フマーユーン廟は、インドの首都デリーに建つ、ムガル帝国第2代皇帝フマーユーンのための赤砂岩と白大理石の霊廟です。16世紀後半、皇帝の妃ハミーダ・バーヌー・ベーガムによって建立され、インドで初めての本格的なムガル式庭園墓とされます。1993年にユネスコ世界遺産に登録され、後のタージ・マハルの原型ともいわれる重要な建築です。
歴史的背景
フマーユーン廟の建設は1565年頃に始まり、1572年頃に完成しました。ペルシア出身の建築家ミラク・ミルザ・ギヤースが設計を手がけ、ペルシア建築の様式をインドにもたらした画期的な作例となりました。

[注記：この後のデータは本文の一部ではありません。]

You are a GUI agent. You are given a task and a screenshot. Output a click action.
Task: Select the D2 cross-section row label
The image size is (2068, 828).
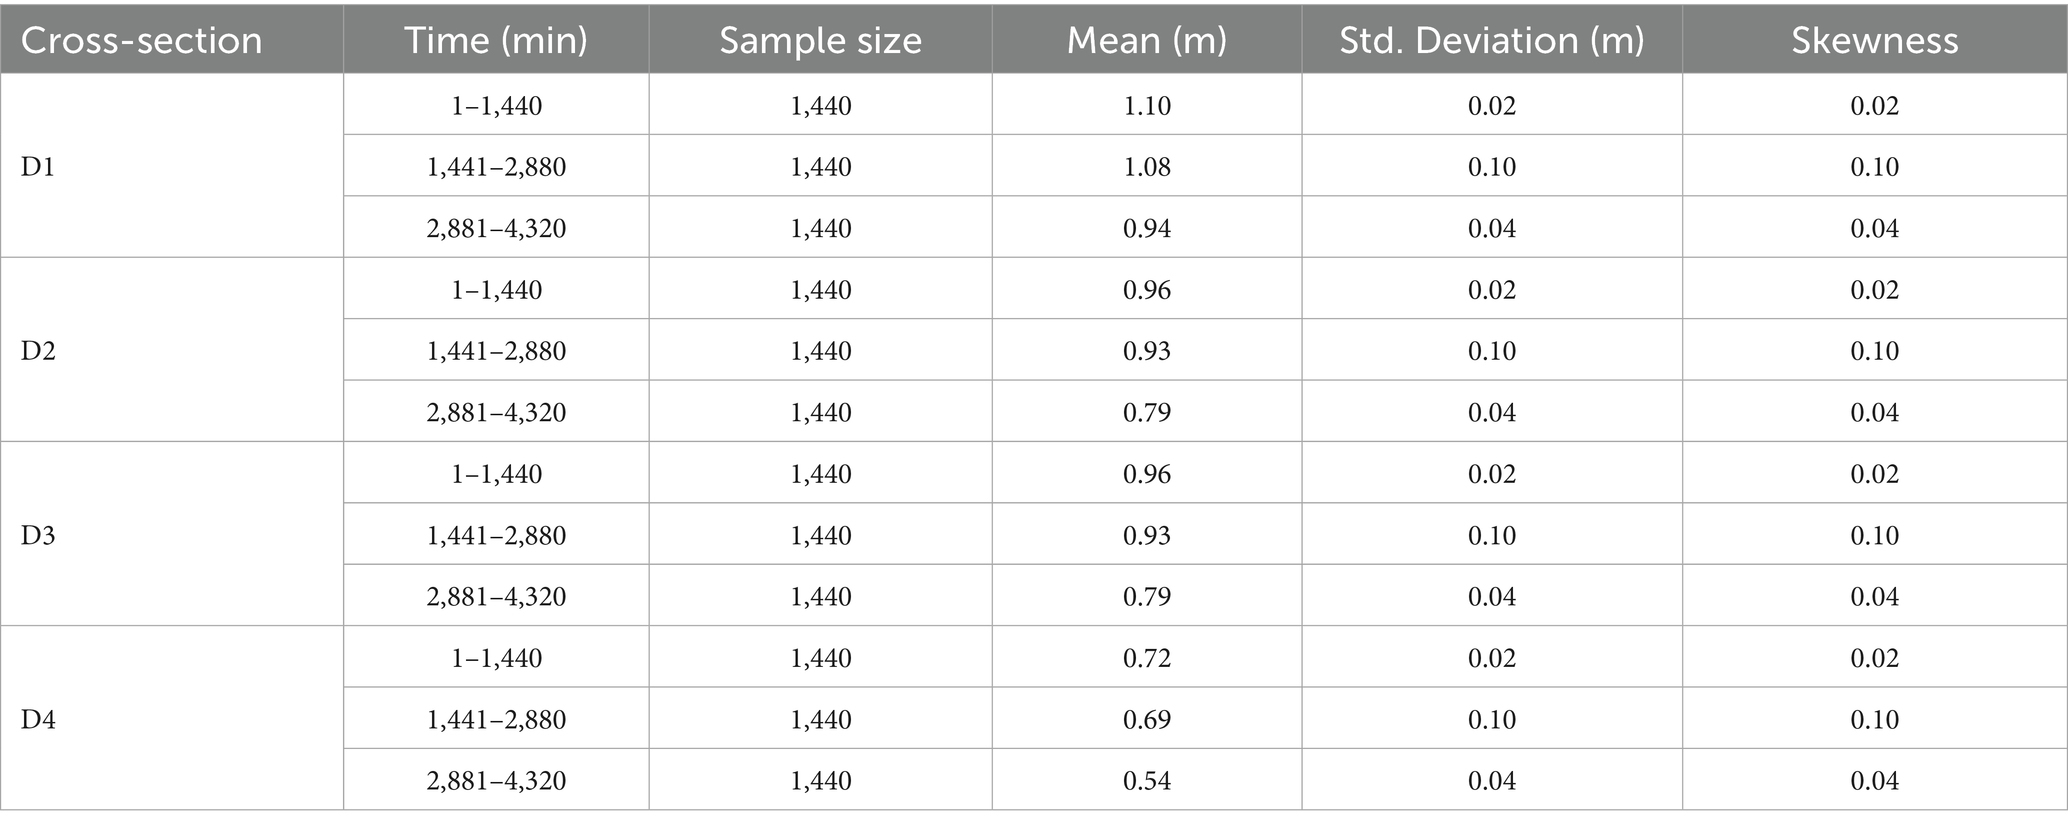coord(38,351)
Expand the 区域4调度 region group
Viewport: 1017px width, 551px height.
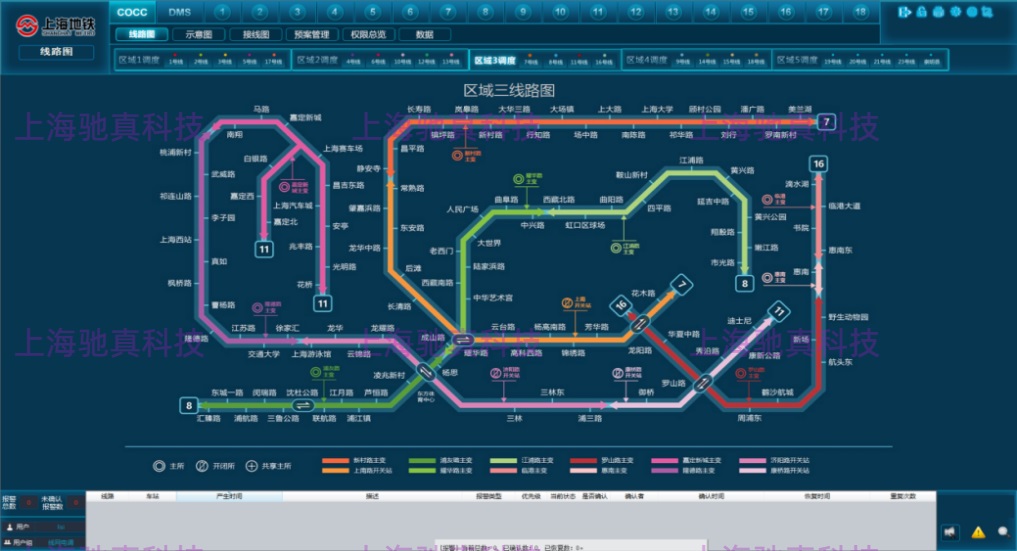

左右対称の構成や、庭園に囲まれた墓廟という形式は、この廟によってインドに確立されました。その様式は後世のムガル建築に大きな影響を与え、やがてタージ・マハルへと結実していきます。
建築と特徴
フマーユーン廟は、均整のとれた構成と庭園の美しさで知られます。
- 赤砂岩を基調に白大理石で縁取られた、堂々たる二層構造の墓廟
- 頂部を飾る白大理石の大きな二重ドーム
- 四分庭園「チャハル・バーグ」に囲まれ、水路が幾何学的に配される
- アーチや装飾に見られるペルシア建築の影響
- 敷地内に点在する同時代の墓廟群
左右対称と庭園構成による均整の美は、後にタージ・マハルへと受け継がれる「ムガル式庭園墓」の原型を示しています。
文化的意義
フマーユーン廟は、ペルシア建築の様式をインドに導入し、その後のムガル建築の方向性を決定づけた記念碑的な存在です。庭園に囲まれた左右対称の墓廟という形式は、この廟からタージ・マハルへと発展していきました。
ムガル建築の系譜をたどるうえで欠かせない「起点」として、その歴史的価値はきわめて高いものです。インドとペルシアの文化が出会った証としても重要です。
観光と体験
デリー中心部からアクセスしやすく、メトロや車で訪れられます。広い庭園に囲まれた静謐な空間は、都会の喧騒を忘れさせてくれます。廟と庭園をゆっくり巡ると1時間ほどです。
朝夕の柔らかな光の中では、赤砂岩と白大理石のコントラストがいっそう際立ちます。タージ・マハルと見比べる視点で訪れるのもおすすめです。過ごしやすい10月から3月がベストシーズンです。
まとめ
フマーユーン廟は、ムガル建築の礎を築き、タージ・マハルへと連なる系譜の出発点となった世界遺産です。ペルシアとインドの様式が融合した均整の美は、静かな庭園の中でいっそう引き立ちます。デリーで、ムガル建築の原点に触れられる貴重なスポットです。